The vulnerability was discovered by Google Project Zero security researcher Tavis Ormandy. He found that the Logitech Options software opens a local websockets port which takes commands without authentication. Attackers could exploit this issue by sending simulated keystrokes from any website and thus execute pretty much anything on affected systems.
Ormandy discovered the issue when he installed the software to configure the buttons of his mouse on Windows. The 150 MB large application automatically starts when Windows starts and then also opens the vulnerable port on which a websockets service runs. Websites can communicate directly with the websockets service and because there is no authentication, it will accept any command it receives. Even worse, the software also doesn’t check where the commands originate from, which means it will accept any commands from any website.

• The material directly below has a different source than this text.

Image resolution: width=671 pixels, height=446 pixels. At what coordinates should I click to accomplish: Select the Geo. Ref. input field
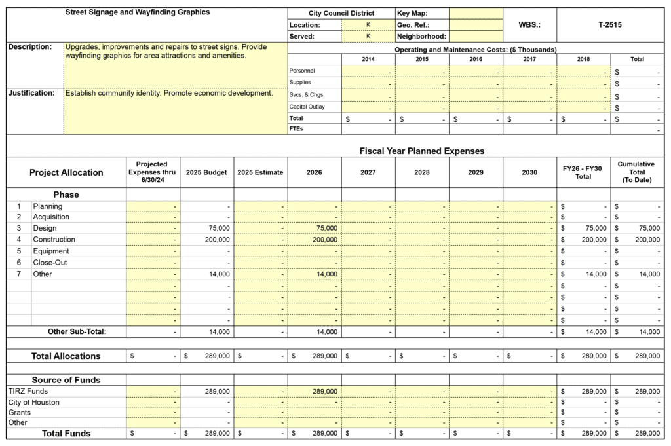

Only one small security measure could stop a possible attack but is easily bypassed, as Ormandy explains, “the only “authentication” is that you have to provide a pid [process ID] of a process owned by your user, but you get unlimited guesses so you can brute force it in microseconds.”
Ormandy reported the issues to Logitech developers in September this year and although they assured him they understood the problem, the last release of the software still didn’t contain a proper fix. As part of Google Project Zero’s responsible disclosure policy, Logitech was given a 90-day deadline to fix the issue. That deadline now expired and the issue is therefore now publicly disclosed.
Users who have Logitech Options installed should uninstall the software immediately, it will be very easy for attackers to exploit this issue and any visited website is a security risk when the software runs on the computer.